Sleep problems are not uncommon with over 6% of all Australians have some difficulty during sleep time. This may be going to sleep, staying asleep, early waking or non-restorative sleep. Sleep disorders can include sleep apnoea, chronic pain during rest or daytime fatigue to name three. 

Causation of sleeplessness may include:

  • a new environment
  • heat and cold
  • movement disorders such as restless leg syndrome
  • noise disruption and disturbances
  • acute and chronic pain
  • fear of not sleeping
  • worry and anxiety

Other reasons for a disturbed sleep routine can be:

  • poor sleep hygiene such as computer use or blue light at bedtime
  • stimulants such as caffeine and nicotine at bedtime
  • alcohol
  • medication such as antidepressants (SSRI), sinus medication, some lipid lowering agents and β blockers

Anxiety and worry are the highest percentage reason for interrupted sleep.

How much sleep do you need?[1]

  • infants (ages 0-3 months) require 14-17 hours a day
  • Infants (ages 4-11 months) require 12-15 hours a day
  • Toddlers (ages 1-2 years) require about 11-14 hours a day
  • Pre-school children (ages 3-5) require 10-13 hours a day
  • School-age children (ages 6-13) require 9-11 hours a day
  • Teenagers (ages 14-17) need about 8-10 hours each day
  • Most adults need 7 to 9 hours a night for the best amount of sleep although some people may need as few as 6 hours or as many as 10 hours of sleep each day
  • Older adults (ages 65 and older) need 7-8 hours of sleep each day
  • Women in the first trimester of pregnancy often need several more hours of sleep than usual.

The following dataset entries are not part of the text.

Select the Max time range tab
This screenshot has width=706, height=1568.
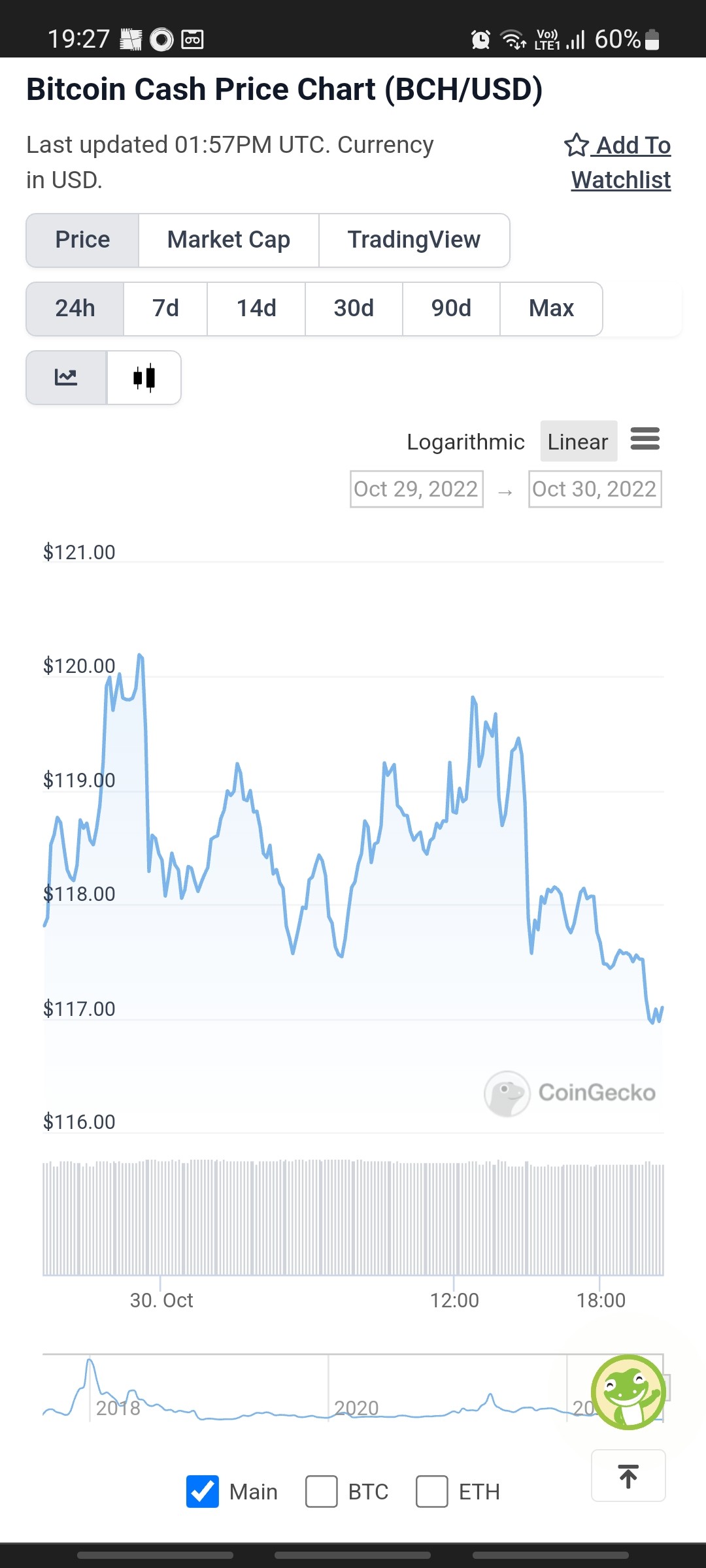coord(551,308)
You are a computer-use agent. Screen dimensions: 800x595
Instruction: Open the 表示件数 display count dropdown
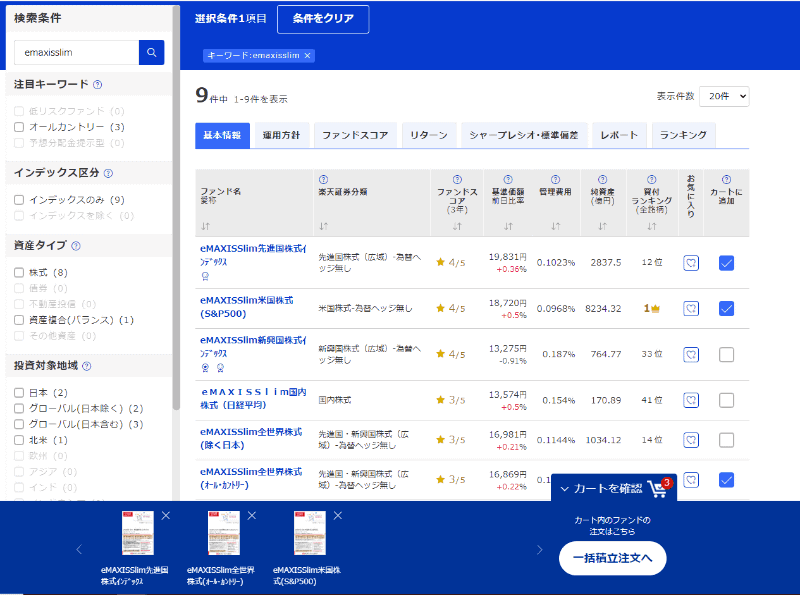tap(725, 95)
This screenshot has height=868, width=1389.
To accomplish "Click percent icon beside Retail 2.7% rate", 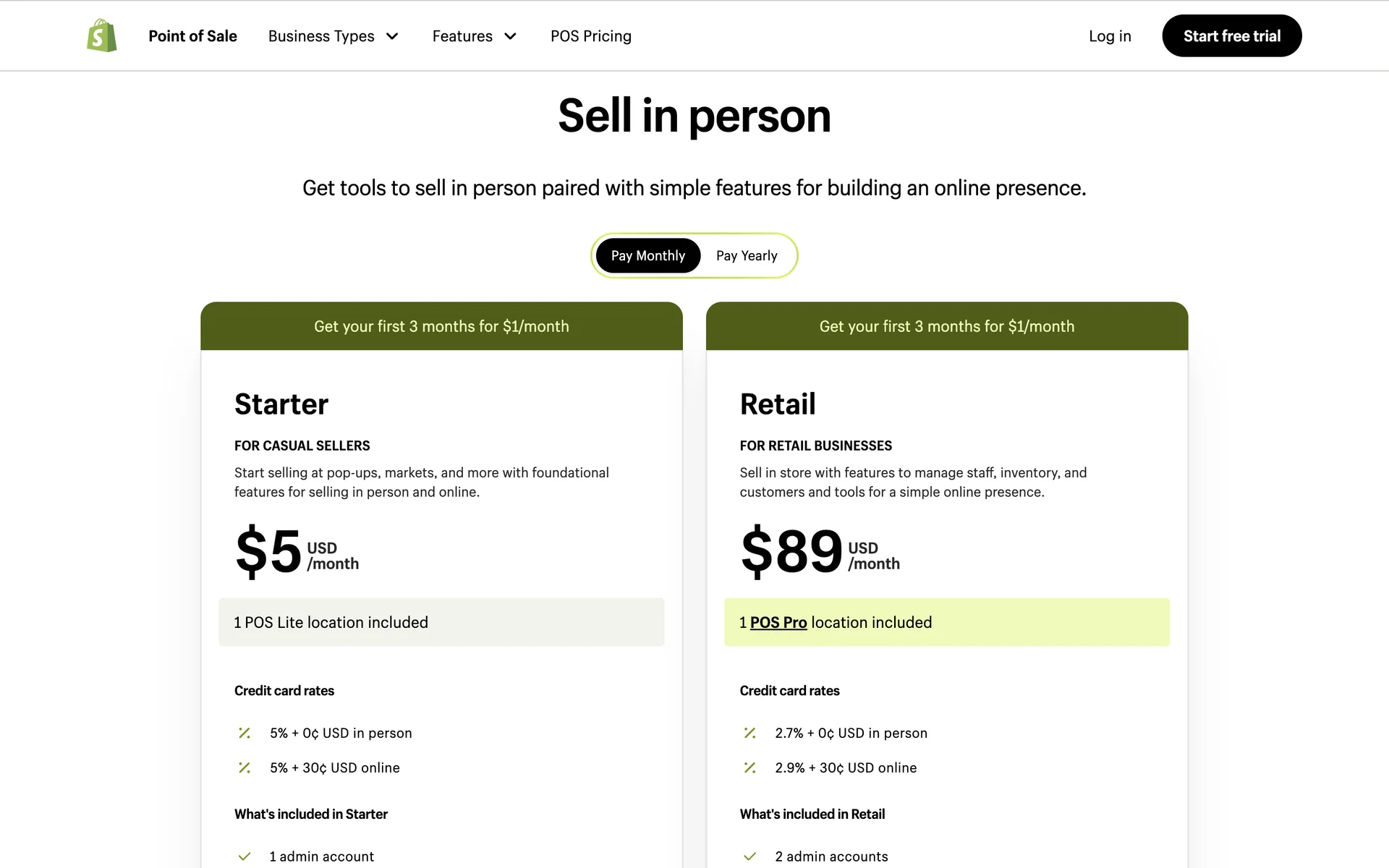I will point(749,733).
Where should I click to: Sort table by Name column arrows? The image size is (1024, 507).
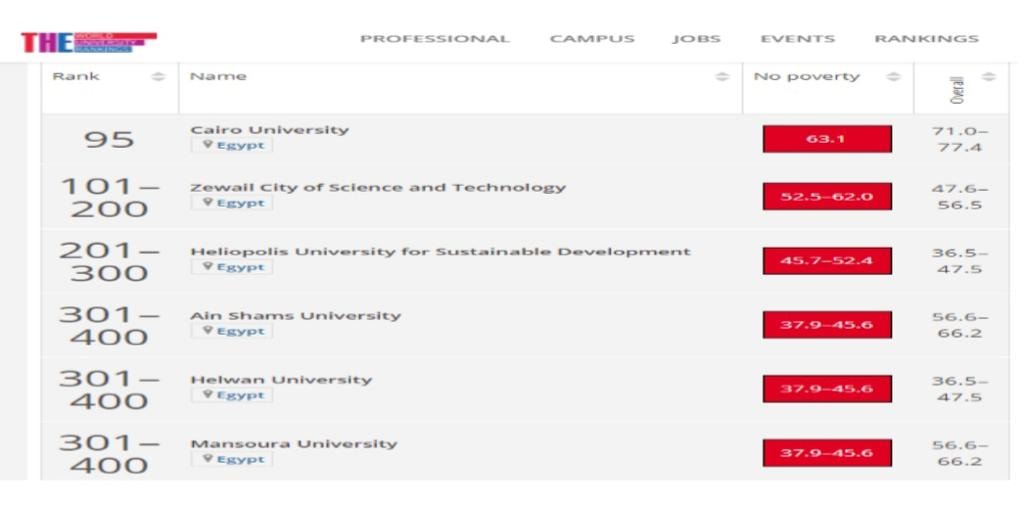pos(722,77)
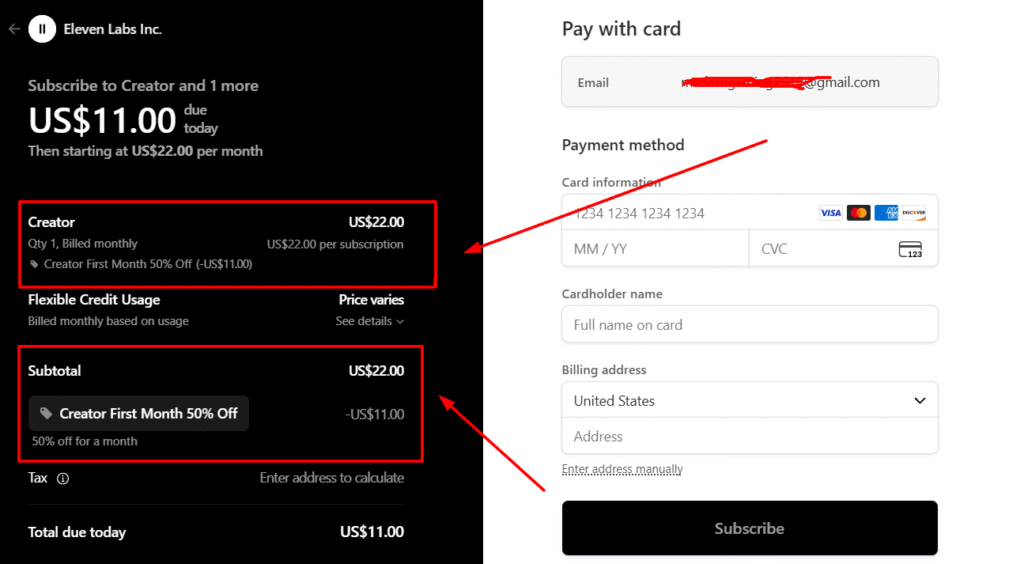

If this is a recent onset then looking at the cause can be relatively easy. Look to when it started and then identify the problem and formulate an intervention.

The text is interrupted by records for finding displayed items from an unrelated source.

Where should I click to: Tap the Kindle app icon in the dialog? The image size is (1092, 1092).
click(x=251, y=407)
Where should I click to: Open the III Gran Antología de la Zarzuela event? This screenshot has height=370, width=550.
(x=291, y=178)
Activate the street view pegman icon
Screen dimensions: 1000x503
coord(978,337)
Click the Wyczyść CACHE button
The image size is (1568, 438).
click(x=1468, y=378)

Often it is more challenging to discover and may require one of the many tests available to find a definitive reason. Sleep clinics are established to look at these more intractable problems. Sleep apnoea once identified is another relatively easy problem to improve. Sometimes the cause can be disconnected from sleep such as at iron and ferritin levels in those with nocturnal restless leg or movement disorders preventing sleep.

Your practitioner can look at saliva/blood tests to check melatonin, cortisol, hormones, amino acid and neurotransmitter profiles.

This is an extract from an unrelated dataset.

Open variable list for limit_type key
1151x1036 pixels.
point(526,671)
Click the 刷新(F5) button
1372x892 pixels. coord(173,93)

Conventional medicine practitioners may use tricyclic antidepressants for night time sedation but now are more frequently using the hormone derived from serotonin; melatonin.

The complementary medicine approach is to identify any causes that can be rectified and if necessary, address depleted states. Herbs, homeopathy, TCM and acupuncture, minerals and vitamins and neurotransmitters may all have a role to play in restoring the person to a good sleep pattern.

What can be done to help correct the problem?

  1. Keep a sleep diary – this helps both you and your practitioner.
  2. Get some sunlight first thing in the morning (helps circadian rhythms)
  3. Exercise – a brisk 20 minutes a day
  4. Avoid caffeine after mid-afternoon (tea, coffee, chocolate, energy drinks)
  5. Avoid alcohol before bed
  6. Stop smoking
  7. Have a 30-minute nap mid-afternoon (we are made for two sleeps a day)
  8. Limit drinks so you don’t have to get up to go to the toilet
  9. Check with your doctor if any of your medication could be interfering with sleep.

Sleep Hygiene

  • Go to bed and get up at the same time. Don’t forget children need 10-12 hours per night.
  • Encourage teenagers to read a book rather than look at a screen. Use blue light blocking glasses.
  • Before bed relax (read a book, take a bath, meditate) and empty your bladder.
  • If you need to eat a light snack (no sugary foods) do so an hour before bed. No fluids in the last 90 minutes before bed.
  • Make sure light in your bedroom is removed or reduced as much as possible (it may confuse your brain as to what time it is). Keep your clock turned away from you.
  • Keep your room cool, no more than 18C
  • Make sure you bed is used only for sleep purpose. (association with sleep not games)
  • On retiring take some slow deep breaths and empty your mind and relax.

If you think you need supplements to help you get off to sleep then speak to your health practitioner.